Various factors significantly influence the measurement data including food supply, oral hygiene, oral flora, the existence of other severe pre-existing malignant conditions, and the composition of air within the room [40,41,42]. To minimize these factors, samples from OSCC patients were consistently taken in the morning to observe a sobriety phase of at least 6 h. In addition, patients were asked to refrain from cleaning their teeth with toothpaste or mouthwash before sampling. Other pre-existing malignant conditions were an exclusion criterion for study participation. Even with these precautions, substances were present that were believed to be caused by food and oral hygiene products. A longer fasting episode may be necessary for completely eliminating these types of by-products. Two breath samples had to be stored in Mylar bags according to a widely accepted standard and we double-checked these samples prior to analysis, but ome compounds/signals may have been not stable until GC/IMS [31, 43]. It was difficult to ensure the sobriety of participants in the control group and prevent their use of oral hygiene products. This may have explained the enhanced intensity of signals observed for the group [44]. Also, substances from inhaled room air were recognizable in breath samples. Since these were hospital rooms, specific substances such as disinfectants were present in high quantities.

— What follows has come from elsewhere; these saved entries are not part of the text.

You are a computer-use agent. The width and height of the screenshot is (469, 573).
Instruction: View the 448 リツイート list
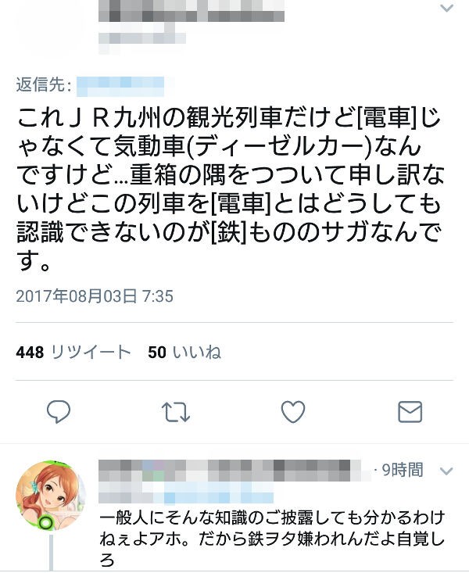(73, 353)
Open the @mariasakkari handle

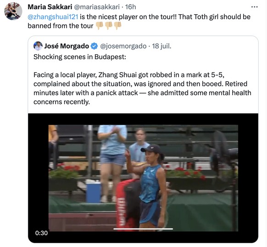coord(97,7)
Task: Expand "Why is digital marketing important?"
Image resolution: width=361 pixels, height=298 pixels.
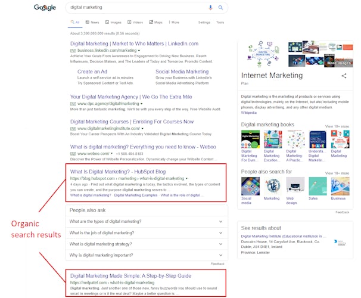Action: [x=146, y=255]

A comparison between OSCC patients and healthy smokers showed that certain substances were more prevalent in OSCC patients than healthy smokers (Fig. 3). For example, area 11 was significantly more pronounced in healthy participants than OSCC patients. Since area 11 was present in the lowest quantities in room air, it seems to be an endogenous human substance, which may be reduced as a result of OSCC. The structure of the compound should be evaluated in subsequent studies. A comparison between pre- and postoperative data revealed some substances that showed similar changes, e.g. the IMS signals of areas 4, 11, 13, 15, and 16 decreased postoperatively (Fig. 2, Table 3).

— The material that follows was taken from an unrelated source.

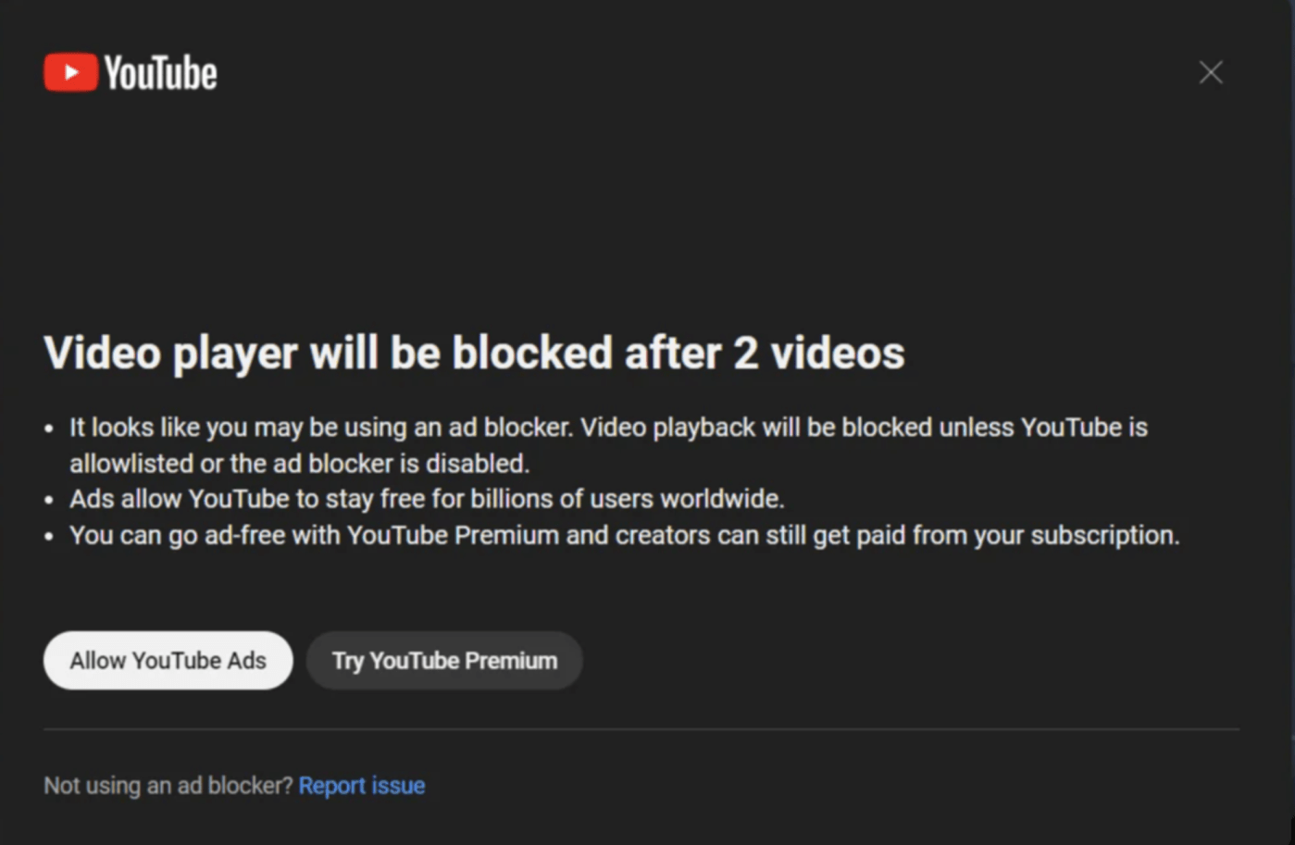Click the bullet dot before 'It looks like'

coord(49,429)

Our results showed that a detailed breakdown of single substances within samples is complex, and that patient compliance with detailed instructions is extremely important. The identification of purely endogenous substances associated with OSCC is difficult [45]. An increased intensity of signals in postoperative samples may be explained by worsened oral hygiene after surgery as a result of intraoral wounds [46].

Machine learning was able to distinguish between the OSCC patients and healthy volunteers. With an increased amount of data, the differentiation between pre- and postoperative patients might be possible as well to find out signals that may be emitted exclusively by tumor tissues. This is supported by the encouraging tenfold cross-validation result for samples in negative drift mode, where an average accuracy of 0.89 could be attained. This accuracy needs to be further evaluated with a larger patient cohort. In a larger cohort, a sub-group analysis of different tumor sizes, sex and smoking status will be interesting as well. Furthermore, it has to be noted, that the models are currently optimized to achieve an optimal overall accuracy.

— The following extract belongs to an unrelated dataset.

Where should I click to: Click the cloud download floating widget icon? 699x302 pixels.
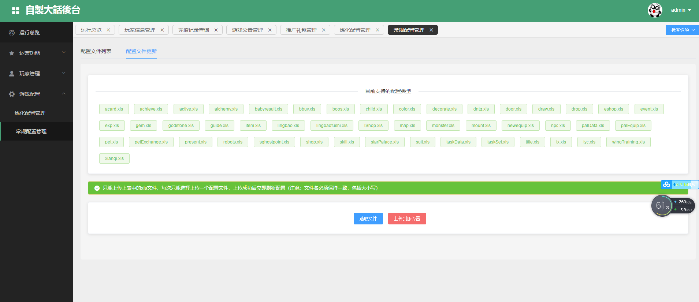tap(666, 184)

At this stage, the testing of high-risk patients for OSCC is not yet feasible. Further studies focussing on (1) pattern recognition using machine learning in a larger cohort and (2) in vitro studies of tumor tissues using GC/MS to find out about specific VOCs with the help of libraries [47] must be carried out. The present study showed that breath sampling using GC/IMS was user-friendly and revealed results for the determination of OSCC in breath samples using machine learning with the highest achieved average accuracy of 86–90% when compared to healthy individuals. It also showed that breath sampling remains prone to interferences by by-products, so that further studies with much larger cohorts are necessary to remove interferences before going on with the development of an e-Nose that may be usable for early detection of OSCC.